Many things to many different people. It could be as simple as "I'm horny and I need to act out on it." Then you find random person to fulfill said need. It can be with anyone, anywhere, at anytime, and as often as is needed to get the job done. Think Samantha from Sex and The City.

For others it's a manifestation of emotions, a form of expression for how you care about someone. This can be referred to as "making love". It can be put up on such a pedestal that an individual puts confinements on this act: only once I'm married, only in a deeply committed relationship, only when I'm in love.

Other reasons might be boredom or curiosity. What's it feel like? What do they feel like? This tends to be the thought process of the inexperienced folk.

There are those who use sex as a means of manipulation to gain some power. Trophy wives, strippers, most of the characters on the original Melrose Place.
Let me make you feel good so you can do something later on that will benefit me. If you can master this, I think you're brilliant because it's not full proof and there's always some loop hole. Not everyone thinks or reacts the same...

I knew a girl in college who used sex as a way to find "love" or a "relationship". It never worked out for her though. Sex was just sex to the guys she was with and nothing more no matter how hard she tried to make it so.
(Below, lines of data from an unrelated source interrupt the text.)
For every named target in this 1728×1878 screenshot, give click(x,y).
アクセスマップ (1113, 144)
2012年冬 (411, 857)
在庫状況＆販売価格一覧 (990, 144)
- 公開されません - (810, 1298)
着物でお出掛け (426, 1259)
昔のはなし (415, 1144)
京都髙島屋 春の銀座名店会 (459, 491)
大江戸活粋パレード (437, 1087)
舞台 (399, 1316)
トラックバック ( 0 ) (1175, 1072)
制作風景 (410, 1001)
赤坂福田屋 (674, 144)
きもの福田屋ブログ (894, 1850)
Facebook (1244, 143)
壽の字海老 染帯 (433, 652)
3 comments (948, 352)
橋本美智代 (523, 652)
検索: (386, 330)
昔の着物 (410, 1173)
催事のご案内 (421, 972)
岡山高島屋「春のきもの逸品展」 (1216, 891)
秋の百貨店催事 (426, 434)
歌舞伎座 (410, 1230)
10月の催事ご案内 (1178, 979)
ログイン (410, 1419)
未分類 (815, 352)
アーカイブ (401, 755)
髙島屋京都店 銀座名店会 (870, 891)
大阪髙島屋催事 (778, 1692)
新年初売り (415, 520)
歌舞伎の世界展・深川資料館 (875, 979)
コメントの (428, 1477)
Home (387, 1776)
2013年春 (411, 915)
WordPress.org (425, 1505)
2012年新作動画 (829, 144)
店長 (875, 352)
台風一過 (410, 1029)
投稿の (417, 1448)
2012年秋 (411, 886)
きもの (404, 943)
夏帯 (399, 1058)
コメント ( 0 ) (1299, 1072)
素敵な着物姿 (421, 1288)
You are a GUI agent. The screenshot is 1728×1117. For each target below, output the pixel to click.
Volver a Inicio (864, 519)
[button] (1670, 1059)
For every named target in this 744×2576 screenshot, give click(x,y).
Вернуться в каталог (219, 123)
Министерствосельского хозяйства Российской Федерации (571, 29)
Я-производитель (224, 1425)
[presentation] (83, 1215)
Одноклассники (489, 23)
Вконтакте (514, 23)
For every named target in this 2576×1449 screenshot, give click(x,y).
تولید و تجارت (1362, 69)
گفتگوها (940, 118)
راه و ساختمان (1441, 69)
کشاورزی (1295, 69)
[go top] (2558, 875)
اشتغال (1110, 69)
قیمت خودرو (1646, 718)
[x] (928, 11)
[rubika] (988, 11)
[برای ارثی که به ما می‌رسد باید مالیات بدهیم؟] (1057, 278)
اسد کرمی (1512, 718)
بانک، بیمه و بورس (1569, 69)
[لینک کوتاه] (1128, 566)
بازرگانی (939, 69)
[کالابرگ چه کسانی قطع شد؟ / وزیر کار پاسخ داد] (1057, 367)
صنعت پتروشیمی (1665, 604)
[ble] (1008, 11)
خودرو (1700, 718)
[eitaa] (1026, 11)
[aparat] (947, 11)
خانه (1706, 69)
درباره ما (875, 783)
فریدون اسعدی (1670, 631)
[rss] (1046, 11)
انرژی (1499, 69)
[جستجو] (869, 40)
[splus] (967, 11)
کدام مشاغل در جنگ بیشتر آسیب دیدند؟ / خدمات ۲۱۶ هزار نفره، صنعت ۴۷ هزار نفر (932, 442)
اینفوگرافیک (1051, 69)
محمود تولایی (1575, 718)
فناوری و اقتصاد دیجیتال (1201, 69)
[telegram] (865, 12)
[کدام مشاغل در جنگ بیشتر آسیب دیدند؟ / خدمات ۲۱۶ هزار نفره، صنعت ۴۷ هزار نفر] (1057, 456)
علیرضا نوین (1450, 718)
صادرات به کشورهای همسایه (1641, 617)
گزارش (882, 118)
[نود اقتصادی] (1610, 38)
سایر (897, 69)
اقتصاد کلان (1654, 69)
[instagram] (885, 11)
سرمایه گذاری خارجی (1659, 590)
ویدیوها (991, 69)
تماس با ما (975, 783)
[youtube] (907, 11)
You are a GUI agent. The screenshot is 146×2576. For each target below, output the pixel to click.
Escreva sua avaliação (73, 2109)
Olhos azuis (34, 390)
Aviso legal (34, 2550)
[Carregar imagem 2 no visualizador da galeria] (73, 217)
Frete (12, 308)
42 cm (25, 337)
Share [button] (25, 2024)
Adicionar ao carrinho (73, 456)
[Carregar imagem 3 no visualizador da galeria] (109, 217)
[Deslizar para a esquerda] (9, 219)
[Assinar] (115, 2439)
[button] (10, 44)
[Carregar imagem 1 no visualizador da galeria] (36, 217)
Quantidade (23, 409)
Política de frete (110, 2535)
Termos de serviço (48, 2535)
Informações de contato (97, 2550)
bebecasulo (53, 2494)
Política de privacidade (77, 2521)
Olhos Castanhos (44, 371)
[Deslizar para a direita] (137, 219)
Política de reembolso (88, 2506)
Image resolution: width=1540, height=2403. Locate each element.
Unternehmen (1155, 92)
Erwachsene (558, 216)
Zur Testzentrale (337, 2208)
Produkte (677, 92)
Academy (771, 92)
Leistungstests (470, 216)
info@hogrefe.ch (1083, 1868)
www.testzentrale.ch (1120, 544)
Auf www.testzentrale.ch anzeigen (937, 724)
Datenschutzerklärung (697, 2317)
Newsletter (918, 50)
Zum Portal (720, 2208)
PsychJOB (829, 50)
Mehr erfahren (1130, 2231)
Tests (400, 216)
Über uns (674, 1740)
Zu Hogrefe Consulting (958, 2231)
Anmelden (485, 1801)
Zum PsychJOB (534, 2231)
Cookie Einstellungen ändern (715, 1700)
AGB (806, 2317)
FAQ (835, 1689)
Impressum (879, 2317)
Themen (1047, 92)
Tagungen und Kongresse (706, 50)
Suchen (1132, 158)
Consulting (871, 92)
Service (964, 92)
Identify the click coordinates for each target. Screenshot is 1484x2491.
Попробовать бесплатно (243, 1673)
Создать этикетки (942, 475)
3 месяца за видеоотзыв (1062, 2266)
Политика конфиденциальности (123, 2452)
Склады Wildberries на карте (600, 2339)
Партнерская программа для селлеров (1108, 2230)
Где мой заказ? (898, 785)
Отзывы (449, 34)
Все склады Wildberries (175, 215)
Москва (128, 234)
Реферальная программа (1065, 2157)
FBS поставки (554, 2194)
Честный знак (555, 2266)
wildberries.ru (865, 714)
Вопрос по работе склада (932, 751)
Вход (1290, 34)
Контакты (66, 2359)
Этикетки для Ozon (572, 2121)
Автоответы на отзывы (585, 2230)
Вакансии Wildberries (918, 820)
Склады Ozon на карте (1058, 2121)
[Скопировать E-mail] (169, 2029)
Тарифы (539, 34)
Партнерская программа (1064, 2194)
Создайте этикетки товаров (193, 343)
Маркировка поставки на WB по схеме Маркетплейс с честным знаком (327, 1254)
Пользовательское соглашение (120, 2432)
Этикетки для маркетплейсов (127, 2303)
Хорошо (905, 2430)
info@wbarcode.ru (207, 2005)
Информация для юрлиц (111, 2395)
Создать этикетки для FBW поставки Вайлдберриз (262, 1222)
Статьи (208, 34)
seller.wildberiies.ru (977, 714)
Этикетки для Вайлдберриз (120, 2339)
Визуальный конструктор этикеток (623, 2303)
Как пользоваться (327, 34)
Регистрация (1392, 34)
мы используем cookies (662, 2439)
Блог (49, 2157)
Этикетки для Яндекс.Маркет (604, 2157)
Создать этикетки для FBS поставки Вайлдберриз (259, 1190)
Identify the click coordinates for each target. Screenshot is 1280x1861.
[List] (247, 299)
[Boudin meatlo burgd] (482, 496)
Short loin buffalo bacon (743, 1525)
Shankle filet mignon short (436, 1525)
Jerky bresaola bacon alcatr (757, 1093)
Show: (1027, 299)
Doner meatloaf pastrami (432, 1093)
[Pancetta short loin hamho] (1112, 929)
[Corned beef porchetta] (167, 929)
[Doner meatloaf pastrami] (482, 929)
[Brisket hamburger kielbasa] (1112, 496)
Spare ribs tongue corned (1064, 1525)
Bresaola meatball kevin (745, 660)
How about that it just feels good? That's where I'm at. I have no problem admitting that I'm a very sexual person and as long as I'm safe and smart I don't see the problem. It's my body so therefore it's my choice what I do with it. I can easily identify with all the other reasons listed above, but in the end I'm just a woman who loves sex. What irritates me are the double standards. A man with a healthy sexual appetite is fine and dandy, but a woman with a healthy sexual appetite is a whore/slut/tramp/fill in your favorite slang here.

Well I say screw that! I'm sick of living by other people's rules, hiding in the corner avoiding their judgements. This is me. I love sex and anyone who can't handle that is probably so wound up because they aren't getting enough on their own.